Domestic policy: A Christmas «gift» for Misha
The day before the Orthodox Christmas, Giga Ugulava, one of the United National Movement (UNM) leaders and the former mayor of Tbilisi, was released from arrest. A favorite of President Saakashvili in the past, he later joined the ranks of many those party fellows who split with the UNM. The dissenters set up a new party, European Georgia. The court’s verdict on the release of Ugulava came in time for the new party convention, an issue that sparked the most tensions yet within the UNM. The split affected the Parliament, too. Only 6 out of 27 MPs that got into the legislature with Saakashvili’s party remain in it. Another influential leader of the UNM, ex-Interior Minister Vano Merabishvili (he is still in jail, unlike Ugulava) remains silent and neutral.
Shortly before, two other strong pro-Western parties also experienced the split, namely the Republican Party (led by Parliament Speaker David Usupashvili) and Free Democrats (a so-called party of former diplomats led by ex-Defense Minister Irakli Alasania). Surprisingly, some leaders of Free Democrats have switched to the ruling party and ended up in top offices. This ultimate demonstration of the split in the UNM, the strongest opposition party, deals another blow to the already weakened pro-Western political wing.

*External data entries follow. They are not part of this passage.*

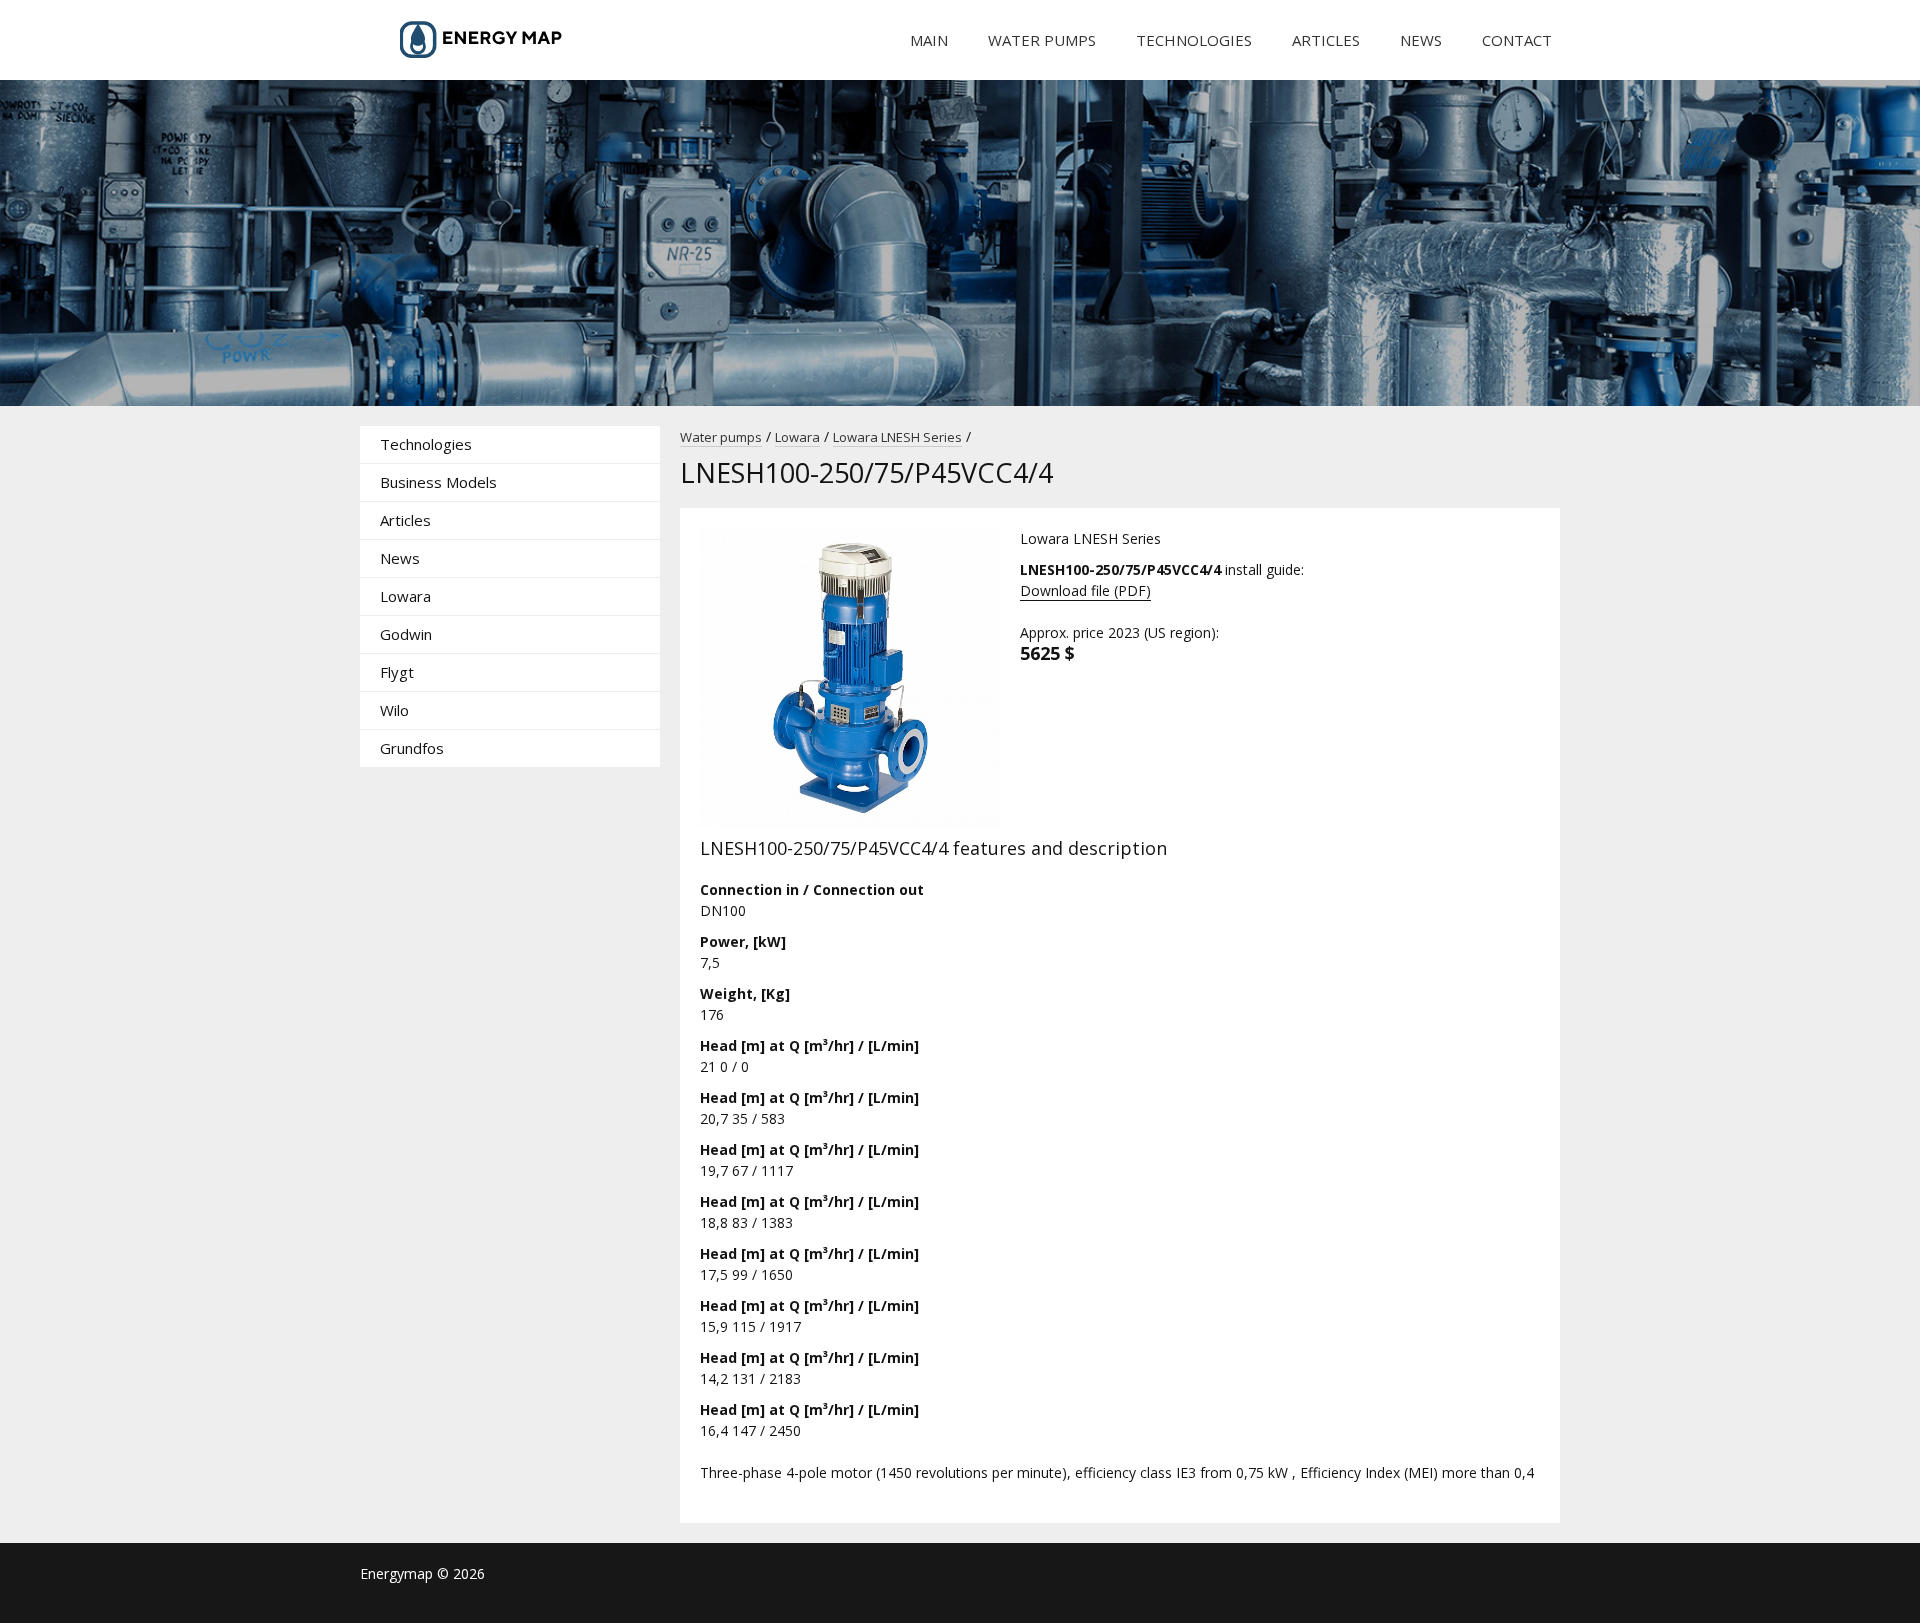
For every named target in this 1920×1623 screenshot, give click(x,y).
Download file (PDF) (1085, 590)
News (1421, 40)
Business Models (438, 482)
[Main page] (510, 40)
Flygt (397, 672)
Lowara (405, 596)
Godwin (406, 634)
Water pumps (1042, 40)
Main (929, 40)
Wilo (394, 710)
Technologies (1194, 40)
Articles (1326, 40)
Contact (1517, 40)
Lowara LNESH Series (897, 437)
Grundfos (412, 748)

Economy: New gas contract proves costly
The cold political landscape in January was «heated» by the gas issue. Heavily depending on Russian gas, Georgia’s government dropped a convenient transit-based contract with Gazprom. Previously the country got 10% of the total amount of transit gas going from Russia to Armenia. The new contract remains a commercial secret, but the form of payment for transit was changed for exclusively monetary. Based on the available information, Georgia’s financial loss from the deal is nearly fourfold. This decision was followed by the sharp reaction of society as the Georgian side also faced increased political risks.

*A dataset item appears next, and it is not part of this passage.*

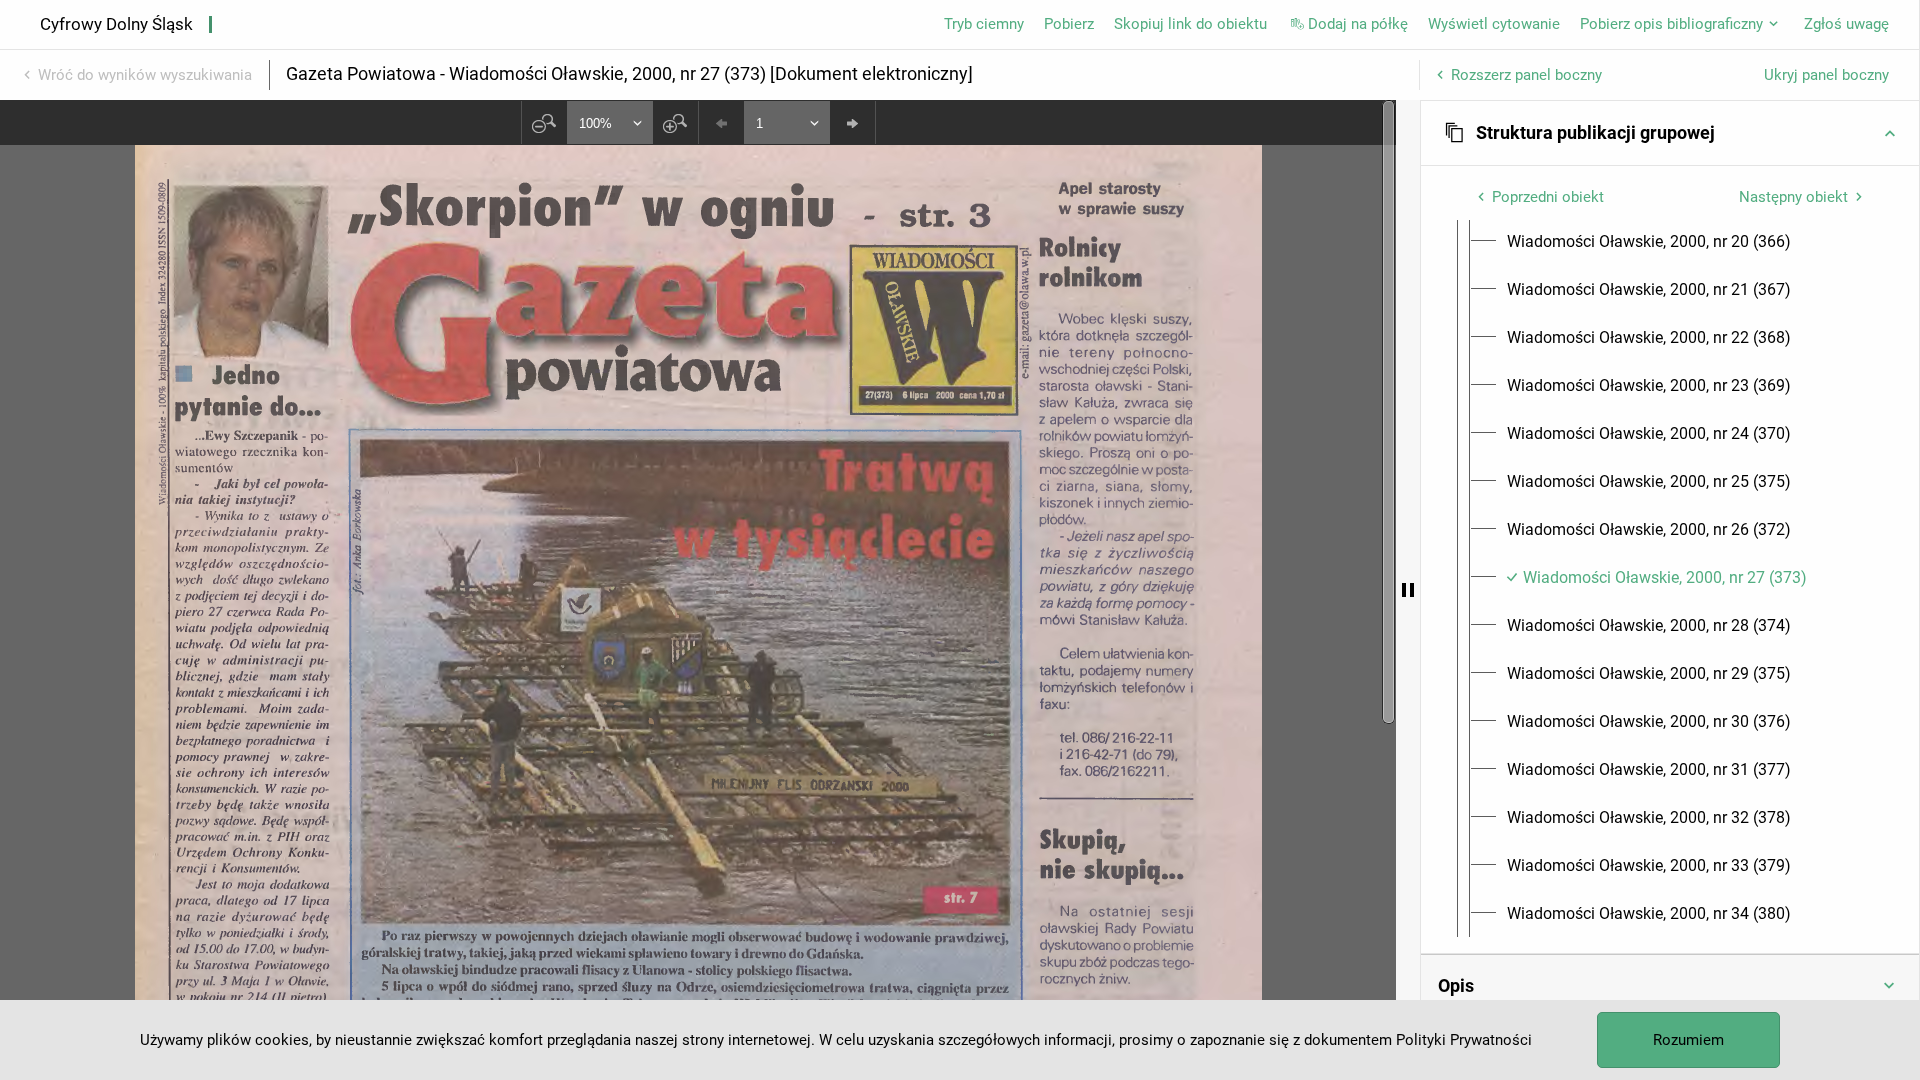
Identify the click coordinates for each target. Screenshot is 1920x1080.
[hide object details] (1408, 590)
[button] (1670, 133)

Georgia thus entered into a two-year contract with Gazprom. In two years from now Georgia will enter a new era: facilities built for the second phase of the Baku – Tbilisi – Erzurum pipeline will be launched. A cautiously optimistic forecast suggests that this will allow for nearly 20 billion cubic meters of gas to be transited through the territory of Georgia. This is important in terms of Georgia’s energy security since the project will meet much of the country’s demand for gas. The rest will be purchased directly from SOCAR, Azerbaijani state-owned company.
Foreign policy: Gas games
In this situation, Georgian experts are alarmed (1) by Russia’s great interest in acquiring the main gas pipeline which, once reconstructed, will allow the reverse transportation of Iranian gas to Europe. The problem is that such a pipeline would compete with the current Baku – Erzurum project.

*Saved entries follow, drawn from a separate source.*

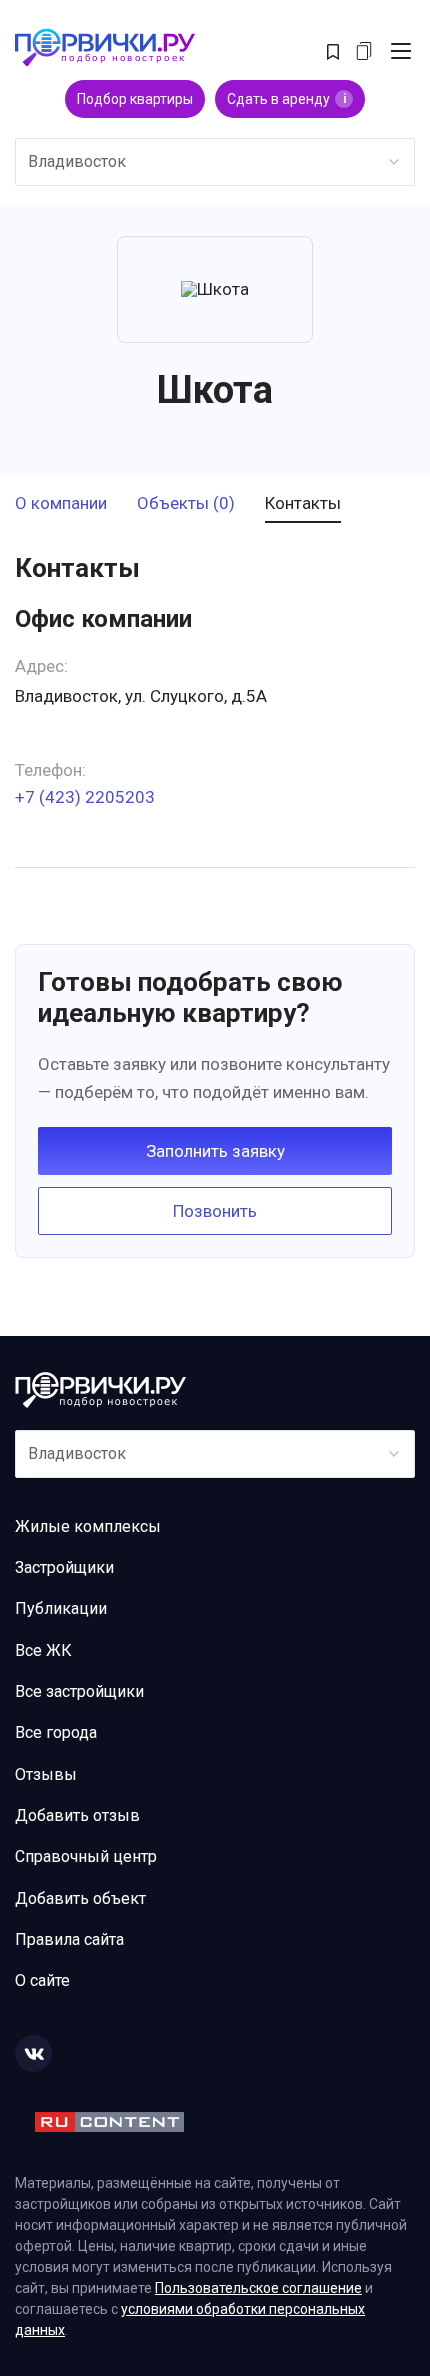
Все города (56, 1732)
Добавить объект (80, 1898)
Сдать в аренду (286, 99)
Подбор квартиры (135, 99)
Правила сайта (69, 1939)
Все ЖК (43, 1650)
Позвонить (215, 1211)
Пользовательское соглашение (258, 2288)
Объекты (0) (186, 504)
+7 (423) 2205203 (85, 797)
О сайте (42, 1980)
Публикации (61, 1608)
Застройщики (64, 1567)
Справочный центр (86, 1856)
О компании (61, 504)
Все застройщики (79, 1691)
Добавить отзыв (77, 1815)
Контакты (303, 504)
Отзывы (46, 1774)
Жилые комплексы (88, 1526)
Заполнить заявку (215, 1151)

In 2005 and 2006, the government of Georgia was close to a similar deal. Then, the US Administration interfered and blocked the contract. The Trump Administration does not view the strengthening of Iran’s position favorably as well. This might be the reason why the Russian government is rushing to acquire the Georgian segment of the pipeline before the situation in Washington stabilizes. The thing is that Gazprom has owned the Armenian section for a long time now. Once the deal is done with Georgia, the circle will close.
Other issues on the international agenda included the two-day visit of Israeli President Reuven Rivlin to Georgia. The visit took place despite of the terrorist attack in Israel shortly before it. This was the third official visit of the Israeli President to Georgia. The parties focused on economic cooperation, trade dynamics and direct investments.
By the end of January all eyes were on the European Parliament that prepares to grant visa-free regime to Georgia. Expectations were optimistic, even though debates focused on one question: what would happen after the EU takes the positive decision? What would Georgia’s and Europe’s position about the European prospect for the country be?